[start of TEXT]

Parable: Winds of change blowin' 'round here. People hired, people leaving, upper administration stepping deep in it.
One of the things that is typically misunderstood by outsiders to any bureaucratic culture is the resilience with which such institutional cultures maintain themselves even in the wake of ridiculous "sweeping" top-down change. A lesson I learned from watching Presidential administrations change in D.C. is that, no matter how fiercely or demagogically a new administration trumpets "new brooms" and "the solutions that are all simple if only those lazy long-term workers really wanted to become more efficient", you simply don't change institutional cultures swiftly or from the top-down.
When the greasy little bastard Gingrich went to Washington in '94 on the heels of his "Republican revolution," one of his targets was "all that waste and mismanagement in public broadcasting." This in itself was a cynical lie--public broadcasting represents a microscopic part of the national budget, compared to farm subsidies, corporate bailouts, or, I don't know, failed imperial wars and arms industry corruption--but Gingrich thought he had sussed out that frustration with Clinton amongst the Republican rank-and-file might be usefully unified by victimizing what he perceived to be easy targets. So he and his political surrogates (most notoriously, Pat "the Nazi" Buchanan, who never served in the military, very famously capped a rabble-rousing speech by screeching, in paraphrase of Jeb Stuart, "Mount up and ride to the sound of the guns!") blew out a lot of hot air claiming that "cutting the waste" at NPR (sic!!!!) would be all that was needed to fund Reagan-esque tax breaks. This was insanely bad arithmetic.

[end of TEXT]
[start of SOURCE EXCERPT]

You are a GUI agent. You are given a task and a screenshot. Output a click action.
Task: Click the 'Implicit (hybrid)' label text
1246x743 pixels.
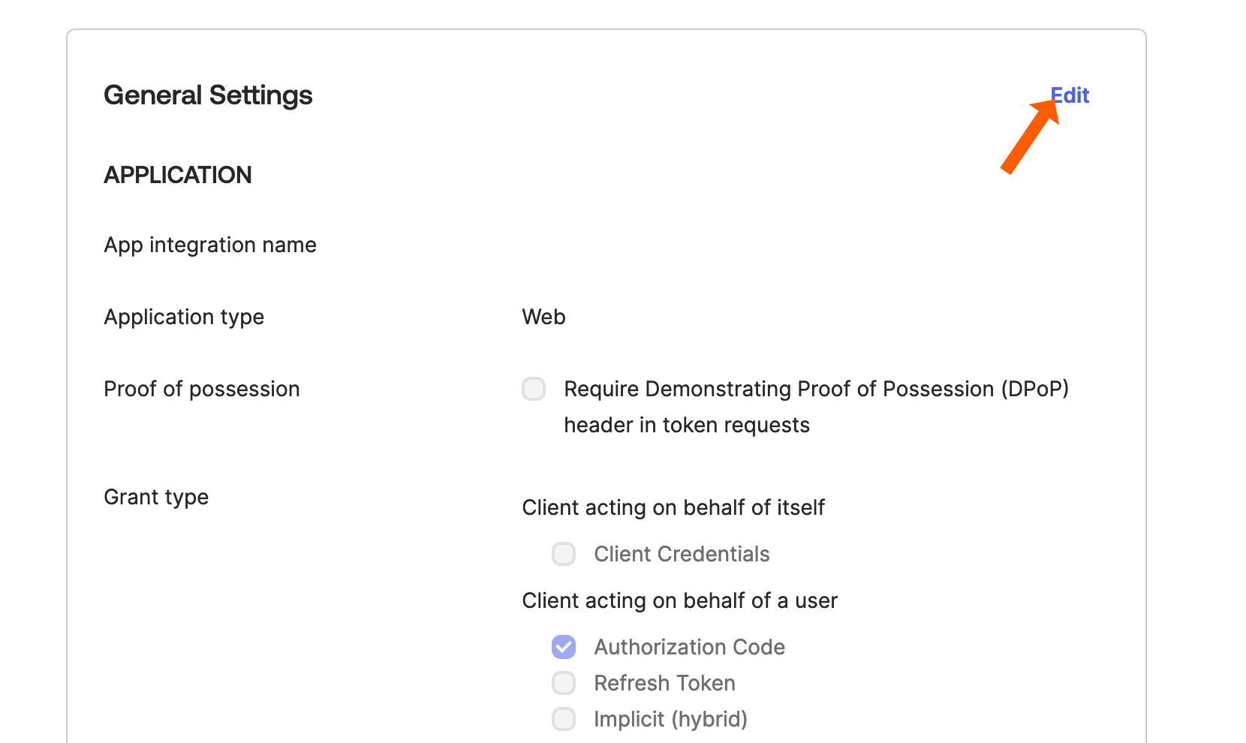click(x=670, y=719)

[end of SOURCE EXCERPT]

YOUR GOAL
Continue the piece on bureaucratic culture from the point where it ends. The listing has nothing to do with the piece on bureaucratic culture.

RESPONSE FOR THIS EXERCISE
Interestingly, it also turned out to be very bad politics.
At the time, Dharmonia and I were working in public radio, eking out 7 bucks an hour while slogging to finish graduate degrees. Understandably, Gingrich's rabble-rousing and hate-filled attempt to victimize public broadcasting made a lot of people very scared--they saw their miniscule federal funds being further cut, and they feared that Gingrich's people would succeed in eroding what little public support for broadcasting might still be out there (Gingrich had intentionally and accurately sussed-out that said support was eroding because anybody with any money and political clout was already watching cable TV--and that thus, the only people who cared about educational broadcast TV were poor folks with no clout).
In the event, the reverse happened: there was a HUGE backlash, and the next annual fund-drive raised more money than they had any time in the past 12 years: people out there in the electorate were angered by the blatant and demagogic targeting of a valued arts resource that wasn't actually at fault. One of the clearest indications of all that the American population still cares about public art is that they do push back against cynical and arrogant attempts to falsely victimize those without political power.
The same thing happened all across D.C.: the ideologues and lunatics who rode on Gingrich's greasy coattails thought that the rabble-rousing bullshit that animated their backwards bases could also be used to browbeat long-term career office-holders and administrative staff.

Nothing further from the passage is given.